STMFNet VFI¶
Documentation¶
- Class name:
STMFNet VFI
- Category:
ComfyUI-Frame-Interpolation/VFI
- Output node:
False
STMFNet_VFI specializes in enhancing video sequences through frame interpolation, utilizing advanced neural network models to accurately predict and insert intermediate frames. This process aims to increase the frame rate of videos, resulting in smoother playback and improved visual quality.
Input types¶
Required¶
ckpt_name
- Specifies the checkpoint name for the model, determining the specific pre-trained weights to be used for frame interpolation.
- Comfy dtype:
COMBO[STRING]
- Python dtype:
List[str]
frames
- Represents the sequence of video frames to be interpolated. This input is crucial for determining the starting and ending points of interpolation.
- Comfy dtype:
IMAGE
- Python dtype:
torch.Tensor
clear_cache_after_n_frames
- Controls the frequency of cache clearing to manage memory usage during the interpolation process.
- Comfy dtype:
INT
- Python dtype:
int
multiplier
- Defines the factor by which the frame rate is to be increased, directly influencing the number of frames to be interpolated.
- Comfy dtype:
INT
- Python dtype:
int
duplicate_first_last_frames
- A boolean flag indicating whether to duplicate the first and last frames, affecting the output video's length and smoothness.
- Comfy dtype:
BOOLEAN
- Python dtype:
bool
Optional¶
optional_interpolation_states
- Allows for the specification of custom interpolation states, offering flexibility in handling frame skipping and other advanced interpolation scenarios.
- Comfy dtype:
INTERPOLATION_STATES
- Python dtype:
InterpolationStateList
Output types¶
image
- Comfy dtype:
IMAGE
- The output consists of the interpolated video frames, enhancing the original sequence with additional frames to achieve smoother motion.
- Python dtype:
torch.Tensor
- Comfy dtype:
Usage tips¶
- Infra type:
GPU
- Common nodes:
Source code¶
class STMFNet_VFI:
@classmethod
def INPUT_TYPES(s):
return {
"required": {
"ckpt_name": (["stmfnet.pth"], ),
"frames": ("IMAGE", ),
"clear_cache_after_n_frames": ("INT", {"default": 10, "min": 1, "max": 1000}),
"multiplier": ("INT", {"default": 2, "min": 2, "max": 2}), #TODO: Implement recursively invoking interpolator for multi-frame interpolation
"duplicate_first_last_frames": ("BOOLEAN", {"default": False})
},
"optional": {
"optional_interpolation_states": ("INTERPOLATION_STATES", )
}
}
RETURN_TYPES = ("IMAGE", )
FUNCTION = "vfi"
CATEGORY = "ComfyUI-Frame-Interpolation/VFI"
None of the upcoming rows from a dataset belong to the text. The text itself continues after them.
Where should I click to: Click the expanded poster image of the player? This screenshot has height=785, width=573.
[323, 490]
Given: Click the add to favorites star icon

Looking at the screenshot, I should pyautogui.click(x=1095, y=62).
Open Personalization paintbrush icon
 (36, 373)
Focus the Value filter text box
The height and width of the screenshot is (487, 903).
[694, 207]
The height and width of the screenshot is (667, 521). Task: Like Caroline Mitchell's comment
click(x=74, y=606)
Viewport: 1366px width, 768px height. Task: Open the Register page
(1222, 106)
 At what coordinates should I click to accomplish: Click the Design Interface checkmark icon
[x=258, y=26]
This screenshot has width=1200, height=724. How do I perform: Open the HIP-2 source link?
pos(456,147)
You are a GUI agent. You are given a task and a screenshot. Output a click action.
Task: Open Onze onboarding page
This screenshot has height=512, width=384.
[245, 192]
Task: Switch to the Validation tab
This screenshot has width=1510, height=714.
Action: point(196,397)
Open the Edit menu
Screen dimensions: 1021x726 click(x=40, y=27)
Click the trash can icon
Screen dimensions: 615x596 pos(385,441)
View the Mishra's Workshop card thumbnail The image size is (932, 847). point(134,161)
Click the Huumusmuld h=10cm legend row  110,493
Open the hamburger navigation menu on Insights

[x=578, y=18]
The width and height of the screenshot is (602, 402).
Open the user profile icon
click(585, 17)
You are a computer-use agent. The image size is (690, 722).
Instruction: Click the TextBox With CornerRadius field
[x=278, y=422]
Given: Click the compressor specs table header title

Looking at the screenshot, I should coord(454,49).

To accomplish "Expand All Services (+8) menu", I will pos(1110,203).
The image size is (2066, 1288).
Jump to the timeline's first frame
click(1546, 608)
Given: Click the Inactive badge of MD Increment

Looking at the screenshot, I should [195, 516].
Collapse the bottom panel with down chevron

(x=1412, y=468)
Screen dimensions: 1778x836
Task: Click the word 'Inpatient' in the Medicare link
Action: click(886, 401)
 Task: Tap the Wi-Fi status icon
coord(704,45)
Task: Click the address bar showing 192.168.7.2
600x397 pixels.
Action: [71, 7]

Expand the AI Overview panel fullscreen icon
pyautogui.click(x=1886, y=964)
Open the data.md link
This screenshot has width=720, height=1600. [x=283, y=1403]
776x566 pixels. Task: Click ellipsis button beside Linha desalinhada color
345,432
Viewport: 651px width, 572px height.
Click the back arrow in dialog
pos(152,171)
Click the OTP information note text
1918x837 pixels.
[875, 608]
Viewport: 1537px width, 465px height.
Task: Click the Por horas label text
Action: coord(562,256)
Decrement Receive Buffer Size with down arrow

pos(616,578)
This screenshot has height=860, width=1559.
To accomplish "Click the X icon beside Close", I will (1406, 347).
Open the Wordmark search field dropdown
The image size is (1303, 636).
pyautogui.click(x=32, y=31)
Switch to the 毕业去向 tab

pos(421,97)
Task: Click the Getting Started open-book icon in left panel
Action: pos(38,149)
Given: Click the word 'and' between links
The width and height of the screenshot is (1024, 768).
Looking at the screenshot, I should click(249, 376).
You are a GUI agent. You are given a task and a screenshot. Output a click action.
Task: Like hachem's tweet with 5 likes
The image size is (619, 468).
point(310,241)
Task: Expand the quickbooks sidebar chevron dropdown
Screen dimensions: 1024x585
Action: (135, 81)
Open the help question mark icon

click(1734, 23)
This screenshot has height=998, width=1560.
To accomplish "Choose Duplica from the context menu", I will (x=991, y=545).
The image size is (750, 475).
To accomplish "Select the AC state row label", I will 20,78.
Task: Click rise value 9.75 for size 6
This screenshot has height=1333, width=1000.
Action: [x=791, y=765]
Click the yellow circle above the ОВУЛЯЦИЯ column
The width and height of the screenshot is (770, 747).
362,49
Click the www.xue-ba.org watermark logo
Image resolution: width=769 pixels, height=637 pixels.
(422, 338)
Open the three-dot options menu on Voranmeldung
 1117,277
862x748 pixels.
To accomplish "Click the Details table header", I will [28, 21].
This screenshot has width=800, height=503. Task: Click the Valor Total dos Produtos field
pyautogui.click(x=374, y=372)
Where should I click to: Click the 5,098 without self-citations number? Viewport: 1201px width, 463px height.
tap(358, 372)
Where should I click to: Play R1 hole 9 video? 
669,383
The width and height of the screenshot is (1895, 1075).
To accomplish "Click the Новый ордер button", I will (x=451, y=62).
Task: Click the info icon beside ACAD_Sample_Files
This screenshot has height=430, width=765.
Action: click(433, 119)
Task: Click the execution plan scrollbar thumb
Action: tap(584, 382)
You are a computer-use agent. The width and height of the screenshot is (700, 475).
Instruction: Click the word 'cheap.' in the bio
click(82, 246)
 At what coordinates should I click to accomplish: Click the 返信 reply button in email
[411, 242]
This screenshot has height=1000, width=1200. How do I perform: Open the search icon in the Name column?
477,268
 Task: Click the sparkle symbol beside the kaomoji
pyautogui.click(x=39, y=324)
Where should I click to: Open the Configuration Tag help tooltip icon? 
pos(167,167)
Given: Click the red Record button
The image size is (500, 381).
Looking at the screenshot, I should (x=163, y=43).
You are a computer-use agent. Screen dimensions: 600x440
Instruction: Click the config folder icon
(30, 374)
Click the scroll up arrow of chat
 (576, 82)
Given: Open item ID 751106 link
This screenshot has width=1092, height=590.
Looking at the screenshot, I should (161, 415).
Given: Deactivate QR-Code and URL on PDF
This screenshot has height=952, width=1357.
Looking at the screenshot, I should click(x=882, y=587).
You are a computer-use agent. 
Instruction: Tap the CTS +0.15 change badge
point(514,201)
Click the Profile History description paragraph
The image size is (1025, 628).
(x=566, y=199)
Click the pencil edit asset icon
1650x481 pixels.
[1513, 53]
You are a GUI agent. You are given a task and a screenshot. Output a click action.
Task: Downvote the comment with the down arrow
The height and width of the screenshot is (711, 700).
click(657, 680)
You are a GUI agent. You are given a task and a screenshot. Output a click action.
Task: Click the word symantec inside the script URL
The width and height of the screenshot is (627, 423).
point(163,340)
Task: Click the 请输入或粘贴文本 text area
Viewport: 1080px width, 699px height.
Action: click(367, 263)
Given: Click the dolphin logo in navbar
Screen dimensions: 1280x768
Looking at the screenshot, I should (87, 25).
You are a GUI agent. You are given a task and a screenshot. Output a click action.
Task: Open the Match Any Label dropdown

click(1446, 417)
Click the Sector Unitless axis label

#Reference: https://github.com/danier97/ST-MFNet/blob/main/interpolate_yuv.py#L93
def vfi(
self,
ckpt_name: typing.AnyStr,
frames: torch.Tensor,
clear_cache_after_n_frames = 10,
multiplier: typing.SupportsInt = 2,
duplicate_first_last_frames: bool = False,
optional_interpolation_states: InterpolationStateList = None,
**kwargs
):
from .stmfnet_arch import STMFNet_Model
if multiplier != 2:
warnings.warn("Currently, ST-MFNet only supports 2x interpolation. The process will continue but please set multiplier=2 afterward")
assert_batch_size(frames, batch_size=4, vfi_name="ST-MFNet")
interpolation_states = optional_interpolation_states
model_path = load_file_from_github_release(MODEL_TYPE, ckpt_name)
model = STMFNet_Model()
model.load_state_dict(torch.load(model_path))
model = model.eval().to(device)
frames = preprocess_frames(frames)
number_of_frames_processed_since_last_cleared_cuda_cache = 0
output_frames = []
for frame_itr in range(len(frames) - 3):
#Does skipping frame i+1 make sanse in this case?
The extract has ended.